Narain Karthikeyan è il pilota più noto e amato in India visto il suo passaggio in F1, ma cosa fa oggi nella vita?

Ci sono delle nazioni che non sono di certo ricordate per aver lanciato un gran numero di piloti. Questo non significa che non ci sia la giusta passione, anzi sono molti coloro che non vedono l’ora di poter entrare nel mito indiano come ha fatto Narain Karthikeyan.

Narain Karthikeyan, la sua nuova vita
Narain Karthikeyan (Ansa – Fuoristrada)

In Formula 2 ci sono dei piloti come Kush Maini e Jehan Daruvala che non vedono l’ora di poter diventare i secondi piloti indiani della storia a provare tale straordinaria scalata verso il successo. Non sarà di certo un’impresa facile, ma nulla è impossibile in questi casi.

Karthikeyan debuttò nel 2005 guidando la Jordan EJ15 e non fu mai protagonista di gare esaltanti. Riuscì a chiudere solo quarto nella farlocca gara di Indianapolis del 2005, dove per problemi con gli pneumatici partirono solo le auto con gomme Bridgestone, ovvero Ferrari, Jordan e Minardi.

Le Scuderie erano ben diverse tra di loro, non sorprese dunque che i primi due posti andarono alla Rossa, poi le due Jordan e infine le due Minardi, con Karthikeyan che così chiuse quarto. Quella gara comunque entrò nella storia, perché fu la prima e l’unica nella quale riuscì a chiudere in zona punti. Nel 2005 lasciò la Jordan e si dedicò ad altre categorie dell’automobilismo, prima di tornare nel biennio 2011-2012 con la HRT, anche se non andò mai oltre il 15esimo posto a Monaco.

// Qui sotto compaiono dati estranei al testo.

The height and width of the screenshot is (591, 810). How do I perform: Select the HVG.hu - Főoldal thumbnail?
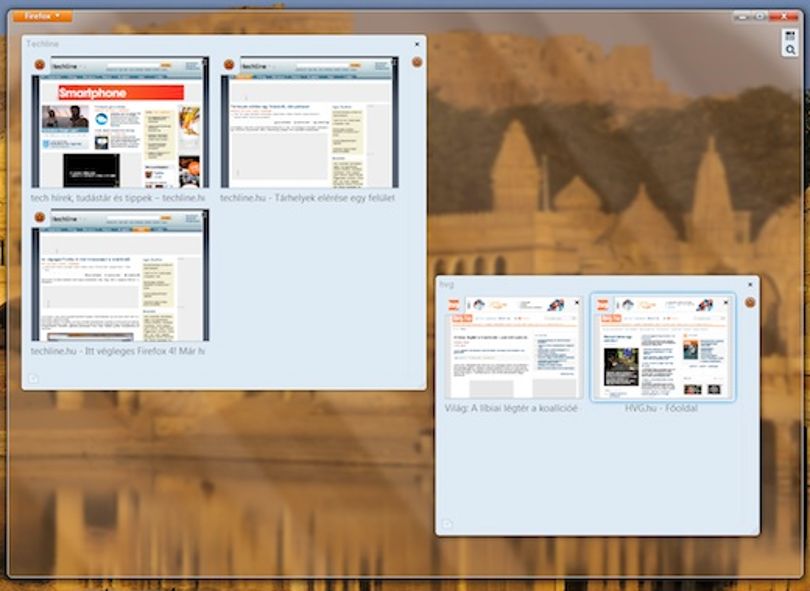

Ebbe modo anche di poter gareggiare in Super Formula, con la categoria giapponese che gli regalò due podi, con il terzo posto a Suzuka nel 2015 e lo stesso piazzamento a Okayama nel 2016. Il suo mondo però continua ancora oggi a essere nel motorsport.

Racing Team India: il sogno di Karthikeyan

Al momento Nairan Karthikeyan ha deciso di proseguire il proprio sogno nel mondo delle corse, anche se per lui è cambiata la posizione. Non più pilota, bensì dirigente della Scuderia del Racing Team India, con Ajrun Maini che è il suo pilota di punta e lo statunitense Naveen Rao.

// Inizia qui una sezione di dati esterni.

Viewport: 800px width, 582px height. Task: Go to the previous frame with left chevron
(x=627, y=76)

Narain Karthikeyan, cosa fa oggi
Narain Karthikeyan sulla HRT (Ansa – Fuoristrada)

Era il 2021 quando la Scuderia indiana decise di prendere parte alla Asian Le Mans Series, una competizione con quattro prove da 4 ore nel mitico tracciato di Abu Dhabi. C’era grande entusiasmo nel Team, con Karthikeyan che voleva provare la scalata perché il vincitore avrebbe gareggiato nella 24 ore di Le Mans.

Purtroppo però i sogni di gloria si infransero sul più bello. Il Racing Team India chiuse sempre al quinto posto su cinque Scuderie nelle quattro prove in terra emiratina. La monoposto che venne usata per quella prova era una Oreca 07 che montava un motore V8 Gibson GK428 da 4200 di cilindrata, proprio come le altre.

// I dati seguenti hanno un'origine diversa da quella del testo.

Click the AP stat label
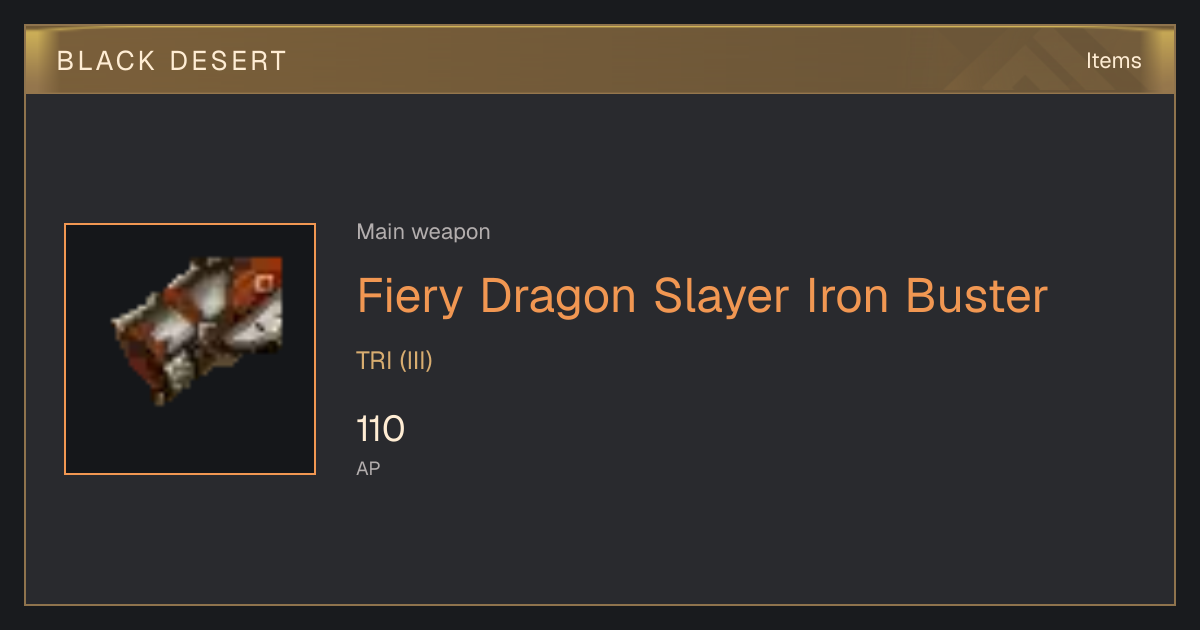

Fu un vero disastro e già nel 2022 la Scuderia scelse di non partecipare più alla Asian Le Mans Series. Per molti che hanno ammirato quel pilota in F1 è stato sicuramente uno dei più singolari e particolari della storia. In India però non era uno come tanti altri, era colui che era riuscito a far conoscere la nazione nel mondo della F1, un’impresa che ora è nelle mani di Maini e Daruvala, al momento undicesimo e dodicesimo in classifica generale in F2.